Sonically, *Devils and Demons* sits in a space somewhere between the introspective singer-songwriter tradition and something with slightly darker edges — think early Elbow before the orchestras arrived, or Mark Lanegan at his most stripped and searching. The production, for a solo home effort, is impressively considered. Nothing clutters. The space around the instrumentation is used with the discipline of someone who understands that silence is as much a compositional tool as sound.
What Gehl has understood — and this is the mark of someone with a genuine artistic instinct rather than merely a therapeutic impulse — is that the most universal music tends to come from the most specific places. A song about his disorder is also, by necessity, a song about time, about scarcity, about the strange discipline that limitation can impose on a creative life. Every artist works within constraints; Gehl's constraints happen to be neurological, and he has made of them something genuinely affecting.

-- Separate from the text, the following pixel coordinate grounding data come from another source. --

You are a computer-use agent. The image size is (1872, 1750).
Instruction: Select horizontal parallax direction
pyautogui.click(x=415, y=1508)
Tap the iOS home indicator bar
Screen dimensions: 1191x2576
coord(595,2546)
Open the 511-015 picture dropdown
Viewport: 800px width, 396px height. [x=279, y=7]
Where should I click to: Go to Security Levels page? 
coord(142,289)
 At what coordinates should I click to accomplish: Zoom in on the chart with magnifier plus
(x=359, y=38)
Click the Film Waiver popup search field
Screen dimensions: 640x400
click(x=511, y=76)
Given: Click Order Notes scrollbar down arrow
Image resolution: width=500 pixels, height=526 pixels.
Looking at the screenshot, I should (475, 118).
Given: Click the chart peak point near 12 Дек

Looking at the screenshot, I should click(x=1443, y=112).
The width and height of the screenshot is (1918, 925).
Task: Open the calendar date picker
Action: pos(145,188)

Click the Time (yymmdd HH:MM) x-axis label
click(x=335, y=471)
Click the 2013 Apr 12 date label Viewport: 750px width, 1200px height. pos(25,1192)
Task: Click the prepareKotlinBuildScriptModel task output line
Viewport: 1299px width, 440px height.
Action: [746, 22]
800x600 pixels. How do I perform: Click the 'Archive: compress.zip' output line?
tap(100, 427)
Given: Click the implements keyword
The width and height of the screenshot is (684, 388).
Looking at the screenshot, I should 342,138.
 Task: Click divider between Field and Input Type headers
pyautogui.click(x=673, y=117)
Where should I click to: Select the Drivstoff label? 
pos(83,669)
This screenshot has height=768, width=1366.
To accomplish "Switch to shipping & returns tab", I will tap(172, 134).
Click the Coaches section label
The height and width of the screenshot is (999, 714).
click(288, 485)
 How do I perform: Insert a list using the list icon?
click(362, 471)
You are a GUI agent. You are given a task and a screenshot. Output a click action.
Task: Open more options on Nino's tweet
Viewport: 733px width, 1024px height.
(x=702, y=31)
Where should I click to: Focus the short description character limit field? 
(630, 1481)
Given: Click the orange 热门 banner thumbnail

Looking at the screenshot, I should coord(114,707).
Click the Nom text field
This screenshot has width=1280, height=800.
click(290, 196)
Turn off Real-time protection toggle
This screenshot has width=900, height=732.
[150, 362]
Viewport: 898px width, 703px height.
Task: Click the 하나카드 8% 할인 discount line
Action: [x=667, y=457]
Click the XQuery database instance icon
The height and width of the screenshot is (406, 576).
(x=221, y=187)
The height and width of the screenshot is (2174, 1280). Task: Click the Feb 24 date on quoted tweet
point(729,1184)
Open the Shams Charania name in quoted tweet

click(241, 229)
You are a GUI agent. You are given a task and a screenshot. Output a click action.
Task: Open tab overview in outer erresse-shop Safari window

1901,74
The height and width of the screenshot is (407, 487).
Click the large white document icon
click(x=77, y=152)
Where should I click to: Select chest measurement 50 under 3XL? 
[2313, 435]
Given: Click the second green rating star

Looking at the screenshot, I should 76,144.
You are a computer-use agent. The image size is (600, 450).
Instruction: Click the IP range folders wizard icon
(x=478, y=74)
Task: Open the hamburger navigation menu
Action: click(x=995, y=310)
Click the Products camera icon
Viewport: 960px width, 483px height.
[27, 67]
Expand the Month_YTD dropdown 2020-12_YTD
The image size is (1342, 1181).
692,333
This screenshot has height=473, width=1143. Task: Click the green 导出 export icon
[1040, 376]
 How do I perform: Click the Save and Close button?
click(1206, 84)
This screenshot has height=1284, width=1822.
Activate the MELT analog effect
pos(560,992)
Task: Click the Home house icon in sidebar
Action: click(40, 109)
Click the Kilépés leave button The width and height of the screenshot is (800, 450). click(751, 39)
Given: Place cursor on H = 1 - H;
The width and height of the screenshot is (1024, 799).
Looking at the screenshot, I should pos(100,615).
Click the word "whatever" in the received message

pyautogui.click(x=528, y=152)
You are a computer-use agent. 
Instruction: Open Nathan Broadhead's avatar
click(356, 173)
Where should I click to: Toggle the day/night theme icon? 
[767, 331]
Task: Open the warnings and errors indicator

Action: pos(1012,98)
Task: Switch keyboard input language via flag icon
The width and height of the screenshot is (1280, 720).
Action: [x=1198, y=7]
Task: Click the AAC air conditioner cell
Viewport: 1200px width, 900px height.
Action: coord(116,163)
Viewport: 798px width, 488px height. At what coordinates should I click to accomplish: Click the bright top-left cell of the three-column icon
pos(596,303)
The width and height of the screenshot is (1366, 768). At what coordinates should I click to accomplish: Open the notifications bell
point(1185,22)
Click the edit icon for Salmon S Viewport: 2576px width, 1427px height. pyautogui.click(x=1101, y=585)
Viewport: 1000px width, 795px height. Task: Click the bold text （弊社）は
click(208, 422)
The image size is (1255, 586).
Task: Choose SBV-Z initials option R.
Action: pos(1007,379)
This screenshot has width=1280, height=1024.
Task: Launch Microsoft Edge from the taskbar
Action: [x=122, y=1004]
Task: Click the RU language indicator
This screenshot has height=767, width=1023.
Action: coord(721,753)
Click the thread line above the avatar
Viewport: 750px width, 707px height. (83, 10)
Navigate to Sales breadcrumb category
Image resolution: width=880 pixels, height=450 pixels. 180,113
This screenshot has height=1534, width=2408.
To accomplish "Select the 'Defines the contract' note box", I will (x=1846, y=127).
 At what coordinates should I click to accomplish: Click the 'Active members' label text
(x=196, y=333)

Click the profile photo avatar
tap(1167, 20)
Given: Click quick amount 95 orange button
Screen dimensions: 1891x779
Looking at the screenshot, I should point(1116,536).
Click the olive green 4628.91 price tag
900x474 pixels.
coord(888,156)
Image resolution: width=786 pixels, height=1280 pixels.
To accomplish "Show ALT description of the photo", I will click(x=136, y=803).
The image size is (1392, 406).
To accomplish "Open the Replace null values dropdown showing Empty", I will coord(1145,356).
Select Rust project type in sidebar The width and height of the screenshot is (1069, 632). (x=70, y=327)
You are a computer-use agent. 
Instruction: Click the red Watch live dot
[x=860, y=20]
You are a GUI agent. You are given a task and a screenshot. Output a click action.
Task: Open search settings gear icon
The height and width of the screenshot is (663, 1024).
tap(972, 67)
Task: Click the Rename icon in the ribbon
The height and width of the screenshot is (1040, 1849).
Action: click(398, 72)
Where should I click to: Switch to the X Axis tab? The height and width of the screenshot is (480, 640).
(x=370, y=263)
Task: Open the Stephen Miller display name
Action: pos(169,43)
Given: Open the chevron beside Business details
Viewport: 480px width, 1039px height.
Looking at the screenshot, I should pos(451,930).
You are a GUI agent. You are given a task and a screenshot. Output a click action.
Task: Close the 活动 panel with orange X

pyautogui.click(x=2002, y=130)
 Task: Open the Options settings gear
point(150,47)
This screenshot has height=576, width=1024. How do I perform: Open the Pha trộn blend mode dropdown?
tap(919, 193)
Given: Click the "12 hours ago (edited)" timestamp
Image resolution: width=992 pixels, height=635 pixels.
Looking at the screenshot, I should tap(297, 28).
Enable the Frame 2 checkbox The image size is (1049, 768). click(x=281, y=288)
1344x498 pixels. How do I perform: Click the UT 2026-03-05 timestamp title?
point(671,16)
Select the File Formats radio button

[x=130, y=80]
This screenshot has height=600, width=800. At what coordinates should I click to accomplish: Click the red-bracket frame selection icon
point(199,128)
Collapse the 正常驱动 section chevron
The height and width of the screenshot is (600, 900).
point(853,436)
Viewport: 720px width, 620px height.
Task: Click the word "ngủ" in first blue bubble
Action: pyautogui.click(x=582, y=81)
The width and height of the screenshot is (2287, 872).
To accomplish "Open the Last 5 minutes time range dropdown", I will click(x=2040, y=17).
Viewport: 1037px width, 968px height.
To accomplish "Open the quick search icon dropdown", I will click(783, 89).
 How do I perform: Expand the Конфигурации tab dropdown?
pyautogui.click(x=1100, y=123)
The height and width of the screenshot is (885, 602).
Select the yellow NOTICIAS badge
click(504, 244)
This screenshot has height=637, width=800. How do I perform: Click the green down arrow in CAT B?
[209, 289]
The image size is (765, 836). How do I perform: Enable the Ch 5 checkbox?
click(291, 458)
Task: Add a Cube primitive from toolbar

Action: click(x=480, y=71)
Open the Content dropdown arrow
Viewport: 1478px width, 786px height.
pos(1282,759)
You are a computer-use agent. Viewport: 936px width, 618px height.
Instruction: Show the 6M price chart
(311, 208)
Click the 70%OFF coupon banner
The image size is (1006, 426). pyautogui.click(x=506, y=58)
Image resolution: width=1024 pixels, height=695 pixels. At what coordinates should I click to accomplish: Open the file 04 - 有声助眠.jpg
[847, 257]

The single is not without rough edges. Moments of the arrangement feel underdeveloped, as though a second or third listen reveals corners that a collaborator might have pushed him to inhabit more fully. And yet those rough edges are also, arguably, part of the honesty. This is not a product. It is a document.
"Just do it," Gehl says when asked for a memorable quote about his journey, and one suspects he means it not as glib defiance but as hard-earned instruction — advice addressed as much to himself as to any listener. On the evidence of *Devils and Demons*, it turns out that doing it, really doing it, yields something worth hearing.